An acquisition unit for acquiring a target sentence that is an error estimation target;
A dividing unit that divides the acquired target sentence into a plurality of elements that are characters or character strings of a predetermined unit;
Based on the learning sentence, the occurrence probability of each of the elements included in the target sentence by referring to the first language model that has learned the elements next to the elements included in the sentence in the order of the sentences A first calculation unit for calculating
An order conversion unit that rearranges the order of the plurality of elements in the target sentence from the beginning to the end of the target sentence in reverse order;
Based on the learning sentence, the occurrence probability of each element of the rearranged target sentence is calculated by referring to the second language model that has learned the element next to each element in reverse order. A second calculation unit;
An estimation apparatus comprising: an estimation unit that estimates an element as an error location based on occurrence probabilities of the element calculated by the first and second calculation units, respectively.

The estimation device according to claim 6, wherein the estimation unit estimates the element as an error location based on the occurrence probability of the element and the character type and / or the number of characters of the element.

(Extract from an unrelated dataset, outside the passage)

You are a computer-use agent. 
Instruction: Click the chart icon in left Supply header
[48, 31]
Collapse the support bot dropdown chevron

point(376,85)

The estimation apparatus according to claim 6 or 7, wherein the estimation unit estimates a plurality of continuous elements as error locations when a predetermined number or more of the elements whose occurrence probabilities are equal to or less than a threshold value continue.

An output unit that outputs, as a correction candidate, an element having the highest occurrence probability with respect to the element estimated as an error location with reference to the first or second language model. The estimation apparatus of any one of -8.